◆ SUPPLIED TEXT:
The included trials in this review typically assessed the effects of different durations of psychotherapy for anxiety disorders, major depressive disorder, and post-traumatic stress disorder. Our findings indicate that there may be no evidence of a difference between short-term and long-term psychotherapy when assessing symptom severity and level of functioning. There are, however, indications from non-controlled studies that patients with complex and severe psychopathology, defined by the presence of, e.g., co-occurring mental health disorders, longer duration and early onset of the disorder, and unemployment, may have better outcomes in high-intensity than in low-intensity treatments [69, 70]. We included one trial including participants with borderline personality disorder. This trial did not find evidence of a difference between six versus 12 months dialectical behavioral therapy, and the trial reached the required information size needed to confirm or reject realistic intervention effects for quality of life, symptom severity, and level of functioning. However, the trial was assessed as at high risk of bias and the certainty of evidence was “very low” for all outcomes. Accordingly, future randomised clinical trials comparing the outcomes of short- and long-term psychotherapy for patients with low and high problem complexity should be conducted. We are currently performing a similar randomised clinical trial assessing the effects of five months versus 14 months of mentalization-based therapy for borderline personality disorder [55, 71]. We are planning a protocol for an individual patient data meta-analysis of shorter- versus longer-term psychotherapy for borderline personality disorder, which will be conducted once data from the two trials become available. Results of the individual patient data meta-analysis will increase the possibility of identifying subgroups of participants with specific effects of the assessed interventions. We identified no trials including participants with other severe personality pathology, schizophrenia, or other psychotic disorders. Hence, it is still unclear whether patients with severe psychopathology requires short-term or long-term psychotherapy.

◆ PROVIDED RECORDS:

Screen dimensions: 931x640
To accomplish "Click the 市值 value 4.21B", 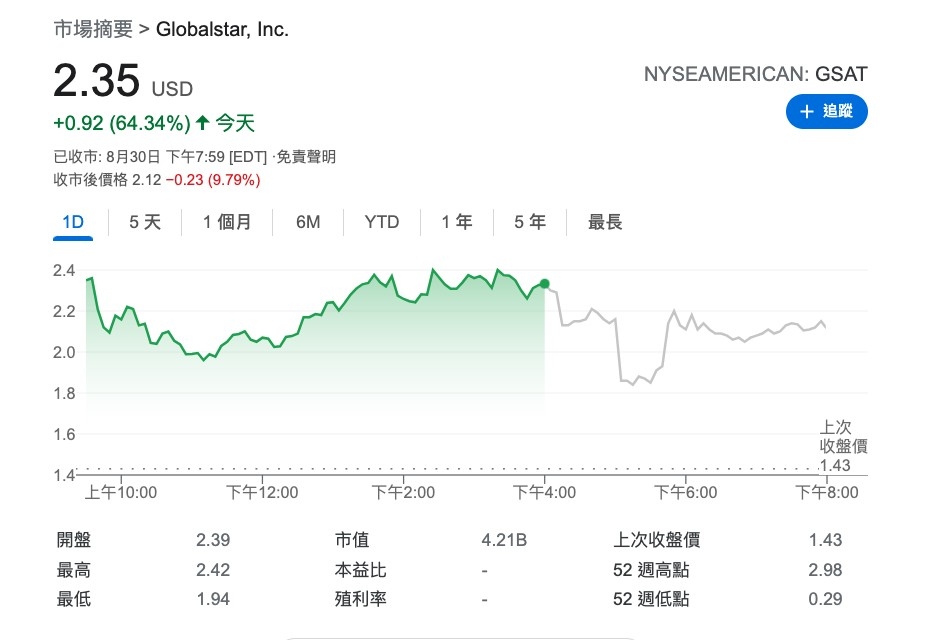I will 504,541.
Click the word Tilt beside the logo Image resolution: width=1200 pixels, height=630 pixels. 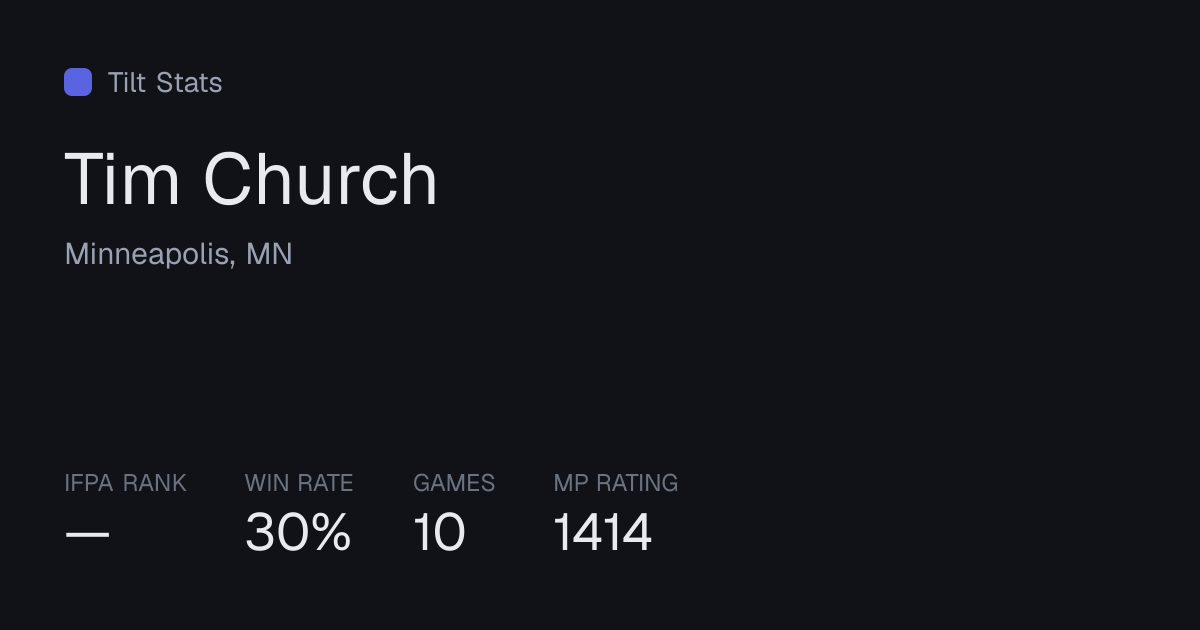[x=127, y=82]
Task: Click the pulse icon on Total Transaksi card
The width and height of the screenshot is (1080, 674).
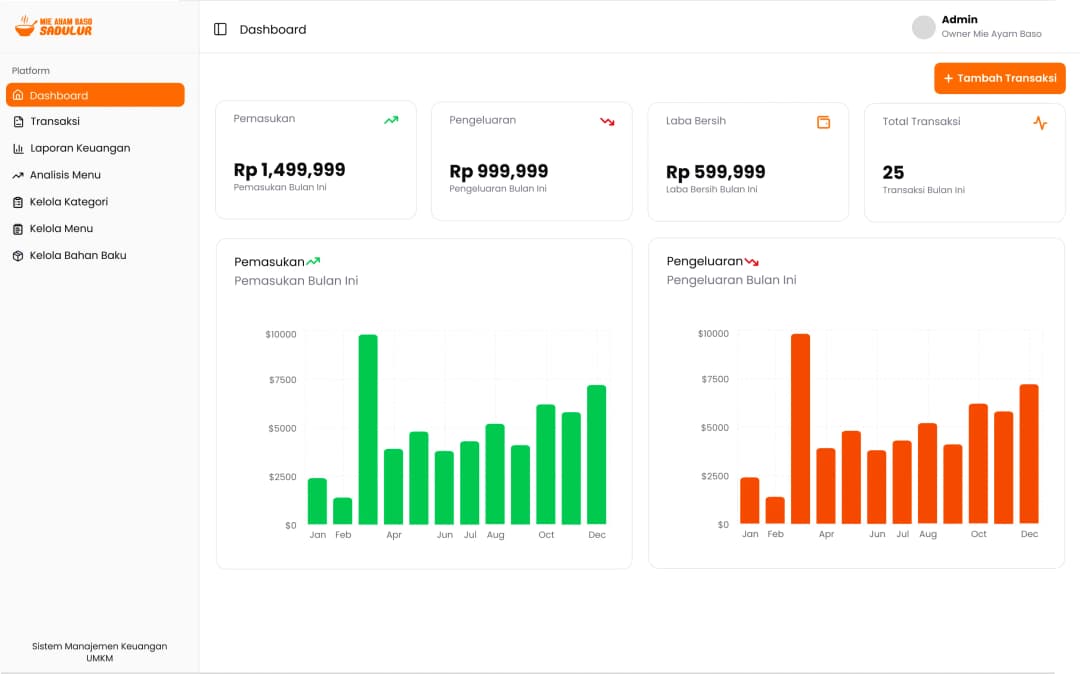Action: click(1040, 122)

==

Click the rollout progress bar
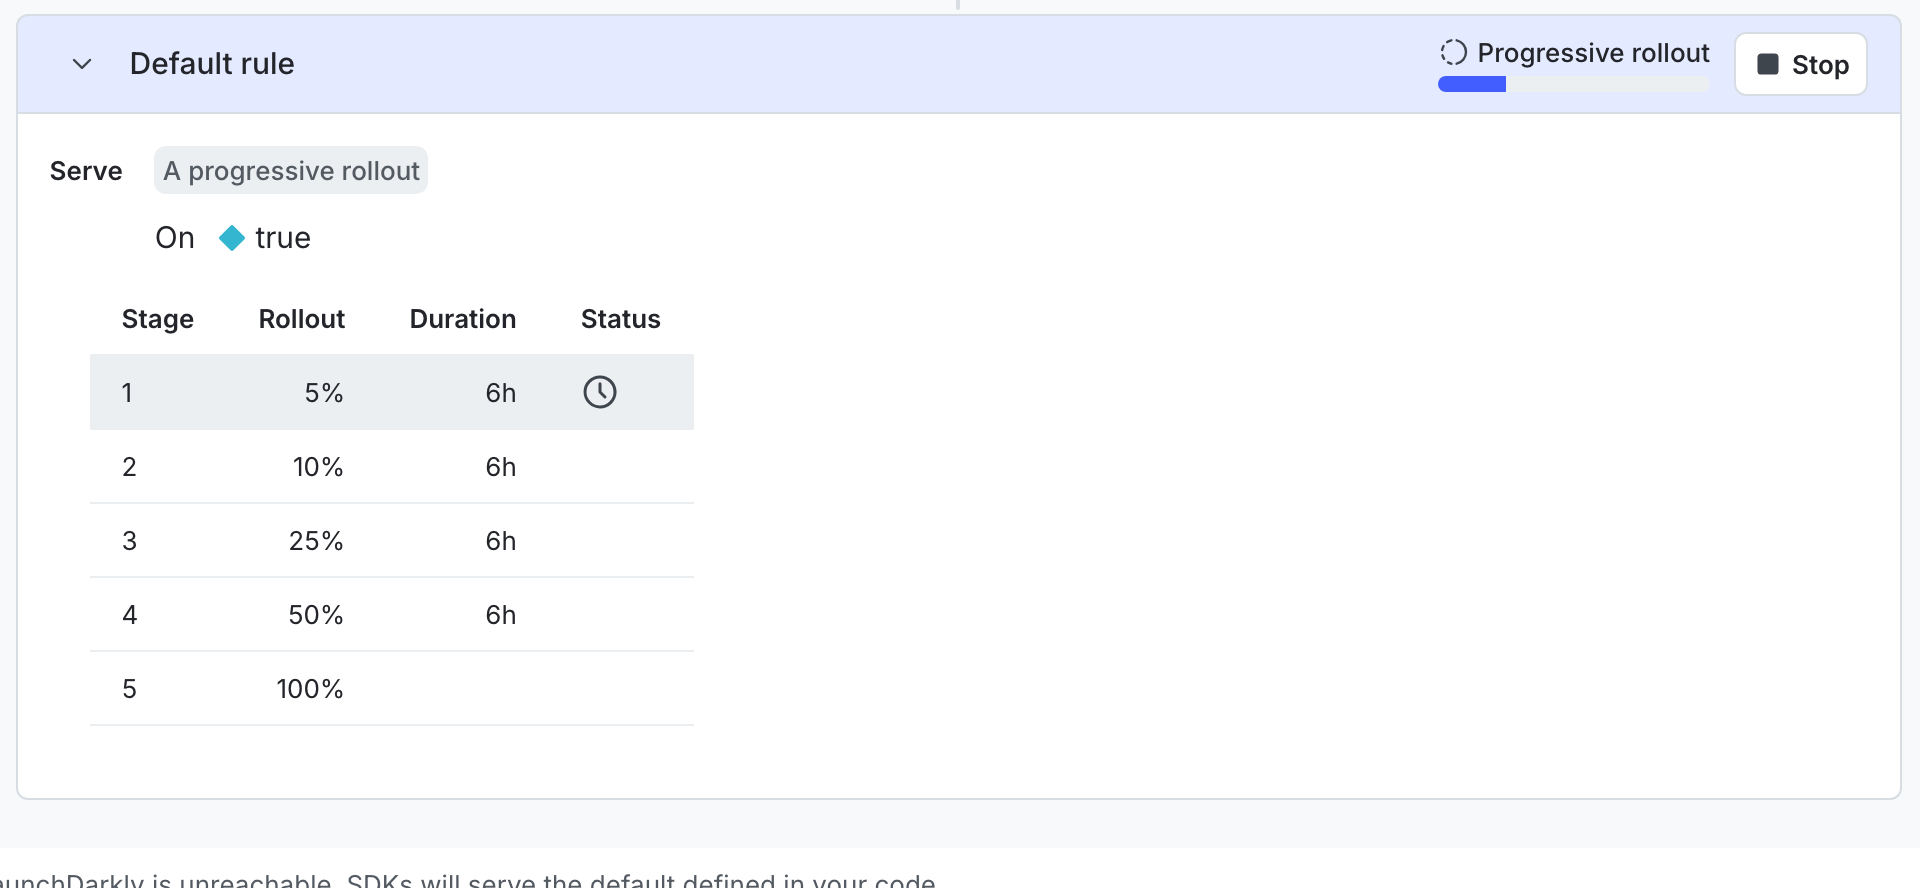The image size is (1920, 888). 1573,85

---

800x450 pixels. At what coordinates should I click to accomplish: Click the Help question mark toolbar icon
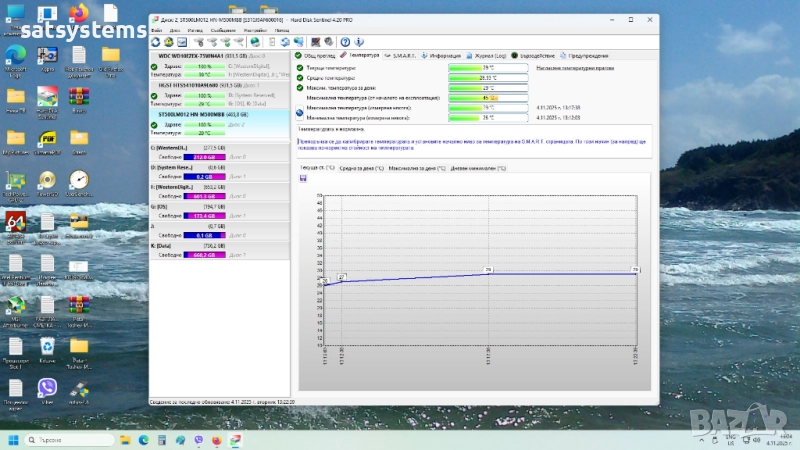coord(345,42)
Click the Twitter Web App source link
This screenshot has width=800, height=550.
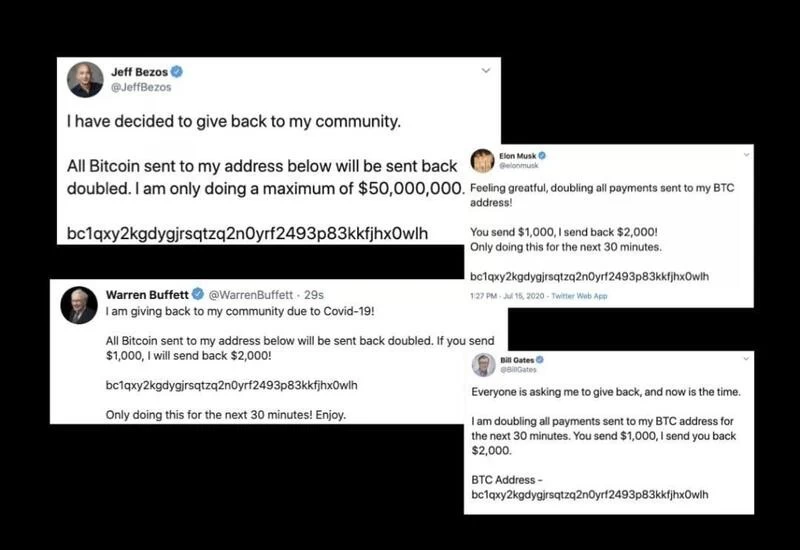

◆ EXERCISE 1:
Answer each question from the text on psychotherapy duration.
(a) Which two durations of dialectical behavioral therapy were compared in the trial of participants with borderline personality disorder?
(b) Which durations of mentalization-based therapy does the ongoing trial assess?
(c) For which conditions were no trials identified?
◆ EXERCISE 2:
Decide whether each statement agrees with the text on psychotherapy duration. Answer yes or no, and quote the words that settle it.
(a) The borderline personality disorder trial was judged to be at low risk of bias.
(b) The individual patient data meta-analysis will be carried out once data from the two trials are available.
(c) The review found long-term psychotherapy better than short-term psychotherapy for symptom severity.
◆ EXERCISE 3: Resume the text on psychotherapy duration, starting after its final sentence.
The data were taken from a source unrelated to the text on psychotherapy duration.

◆ ANSWER BOX 1:
(a) Six months versus 12 months.
(b) Five months versus 14 months.
(c) Other severe personality pathology, schizophrenia, or other psychotic disorders.

◆ ANSWER BOX 2:
(a) No: "the trial was assessed as at high risk of bias"
(b) Yes: "which will be conducted once data from the two trials become available"
(c) No: "there may be no evidence of a difference between short-term and long-term psychotherapy when assessing symptom severity and level of functioning"

◆ ANSWER BOX 3:
Evidence-based practice and decision-making should be based on the best available evidence, patient preferences, and the clinician’s expertise [72]. For severe and complex cases there is evidence of beneficial effects of psychotherapy of specific treatment lengths (e.g. long-term specialized treatment for borderline personality disorder [73]) but very low certainty evidence to guide clinicians in choosing the optimal treatment duration. Evidently, clinicians should by default offer psychotherapy in a duration supported by the best available evidence. But when there is a question of treatment duration, e.g. a patient asking for a shorter treatment because of life circumstances, the clinician is advised to balance this preference with clinical experience which may include knowledge of specific prognostic factors such as early onset or co-occurring disorders, while also considering the poor evidence regarding the optimal treatment duration currently available.

Conclusions

The evidence for shorter- versus longer-term psychotherapy for adult mental health disorders is currently unclear. We only identified 19 randomised clinical trials. More trials at low risk of bias and at low risk of random errors assessing participants at different levels of psychopathological severity are urgently needed.

Differences between the protocol and the review

In addition to assessing all outcomes at end of treatment, we planned to assess all outcomes at maximum follow-up as a secondary analysis. However, only few trials reported data at maximum follow-up. Because of lack of relevant data, we chose to only report data at end of treatment.